Several factors probably contributed to these big amounts east of the crest.  As discussed in yesterdays post, the upper-level flow was from the south-southwesterly, so shadowing effects were limited.  Expanding on that point, the low-level, near surface flow at 11 am was either light or easterly at many locations in the central Wasatch.  For example, Parley's summit reported a 15 knot east wind, Empire Peak at Deer Valley a 10 knot east-southeast wind, and sights in Brighton and Alta both reported winds with an easterly component.  

So the situation was one with heavy snowfall being generated in a band in the south-southwest flow aloft, but the low-level flow producing upslope on the eastern slopes of the Wasatch Range.  Snowfall was still very heavy west of the crest due to the influence of the band, but there was no shadowing effect on the east side and there may have even been an upslope affect to aid precipitation generation.  

I also received an interesting photo from one of our readers, Mike Freeman.  It was taken looking toward Parley's Canyon and Grandeur Peak at 3:32 PM MDT.  Note how it appears that there's no wnow at mid elevations in the circled area, but snow at low elevations.  

Is this simply an optical illusion?  I suspect if you were walking up ridge on the right in the oval you'd go from snow to no snow. 

I have a few hypotheses for why this happened, but encourage you to share your ideas for how this occurred in the comments.


  1. While driving up to LCC ~1030am yesterday I was surprised when valley rain quickly changed to extremely heavy, wind driven snow near the mouth of Parleys. At the same time, I couldn't see any snow on Olympus below maybe 6500-7000ft. On the drive home there was still some snow on the ground and even the shoulder despite mid 40s temps and quite a bit of sun.

    I'm curious to hear your hypotheses.

  2. I frequently take my dog to this area in the early morning during the cool season. I've noticed the classic downslope winds out of Parleys tend to extend to the snowy part of the circled area (main west face trail). Once you get above the red circle, or if you take the dragon's tail route (part without snow), you're out of the wind. With winds coming out of Parleys throughout this event, my thought is that cold air is being advected across the snowy circled area, and/or the wind is enhancing evaporative cooling, allowing the snow to stick. Perhaps a more reasonable guess is isolated/scattered precipitation, but that's no fun.

  3. I don't think I can attach pics/vids here, but took some at Solitude Yesterday and made them "Public" on my FB page, in case anyone is interested (and has FB).

  4. We saw that odd snow coverage while driving on I-80 to I-215 at about 4:45. It looked more pronounced in person than it does in the photo. When we saw it some of the lower elevation snow had melted off but the north side of the lower to mid ridge line was white, while everything to the south was not. I don't think it was and illusion.

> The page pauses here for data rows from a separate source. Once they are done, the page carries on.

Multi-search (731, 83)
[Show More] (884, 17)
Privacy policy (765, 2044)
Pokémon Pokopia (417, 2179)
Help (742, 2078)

  5. Interesting post and photo. I drove along north onto Foothill at about noon on 4/14. As I drove along 215, the temperature (according to my car) was 37 F and it was raining steadily. As I passed by the 3300 S exit, the rain rapidly transitioned to heavy snow, and at the mouth of the canyon, it was full on winter with snow built up on the road. Driving was a little unnerving. It looked like it had snowed 2-3 inches rapidly. As I got a short distance down Foothill (maybe a little past the Bjorn's Brew), the snow turned to a rain/snow mix and there was just a trace of snow on the grass and the roads were completely clear. It amazed me how quickly the weather changed in both directions there.

    1. That's consistent with cold outflow from Parley's locally lowering the snow level.

  6. I live in Kimball Jxn and that was the wettest snow I've seen in six years.